お坊さんが薦めてくれました。
★★★★★
日曜座禅会の法話で、歩き遍路を30回以上されている住職から、この本の一節を教えられ、おもしろそうだったので読んでみました。
落語の枕のように本筋とは直接関係ない小話にはじまり、いつの間にか「マムシの効能」「菅笠は屋根である」「野宿の作法」「ありがたき不親切」[宿ことごとく五つ星」など、40話すべてがお遍路の旅の真相にいたるよう工夫されています。
サブタイトルの「美人をたずねて三百里」は男性読者への誘い水なのでしょう。一般の美人と四国での美人の違いが分かる巧みなオチ。
80歳のお遍路さんが指名手配だったとの報道に対し、「罪浅きも深きも罪なきも、その時々の行いを煎じ詰めれば、病院・火葬場・警察・税務署のどれかに向かって歩いている」。人生全般を考えさせる哲学的な言葉にも、さりげないユーモアを感じます。

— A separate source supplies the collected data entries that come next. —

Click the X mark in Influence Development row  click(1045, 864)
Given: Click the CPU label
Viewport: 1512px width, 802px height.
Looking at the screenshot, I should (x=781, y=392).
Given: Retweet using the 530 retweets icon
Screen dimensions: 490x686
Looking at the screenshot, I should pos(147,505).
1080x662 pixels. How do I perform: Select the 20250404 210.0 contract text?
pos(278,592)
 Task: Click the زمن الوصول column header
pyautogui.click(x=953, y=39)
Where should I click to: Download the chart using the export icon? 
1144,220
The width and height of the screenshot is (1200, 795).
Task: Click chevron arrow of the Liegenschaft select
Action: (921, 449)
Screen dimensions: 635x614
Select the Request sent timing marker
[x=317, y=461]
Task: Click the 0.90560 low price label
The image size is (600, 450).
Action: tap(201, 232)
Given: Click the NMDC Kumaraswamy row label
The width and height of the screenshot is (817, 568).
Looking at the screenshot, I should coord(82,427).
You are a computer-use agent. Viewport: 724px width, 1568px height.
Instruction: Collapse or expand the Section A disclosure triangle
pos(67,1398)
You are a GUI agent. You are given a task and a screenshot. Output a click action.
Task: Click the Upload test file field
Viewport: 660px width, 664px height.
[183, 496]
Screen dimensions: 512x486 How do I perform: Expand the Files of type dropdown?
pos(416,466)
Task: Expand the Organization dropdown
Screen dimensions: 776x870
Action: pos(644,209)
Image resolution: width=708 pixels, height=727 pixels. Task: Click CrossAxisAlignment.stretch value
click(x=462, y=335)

そのほか占いや霊能ブーム、マンション、ダイエット流行り、ボランティアやNPO法人などへの社会時評が随所に織りまぜられ、退屈することがありませんでした。
お遍路の1人旅に「何を持って行くべきか」に答えて、最後に著者は、目に映る草花木々鳥虫たちの名前と3番まで唄える歌を挙げ、ガイドブックについては御自身の本もふくめ「持っていけ」ではなく、「荷物になるから置いていけ」と、歩き遍路の旅の本質を潔く説いています。
普通の旅行しか知らない私には、驚きに満ち感心することばかりでしたが、おかげさまで歩き遍路に行く楽しみと勇気がわいてきました。定年退職をひかえ、この本と出会えたことに心から感謝しています。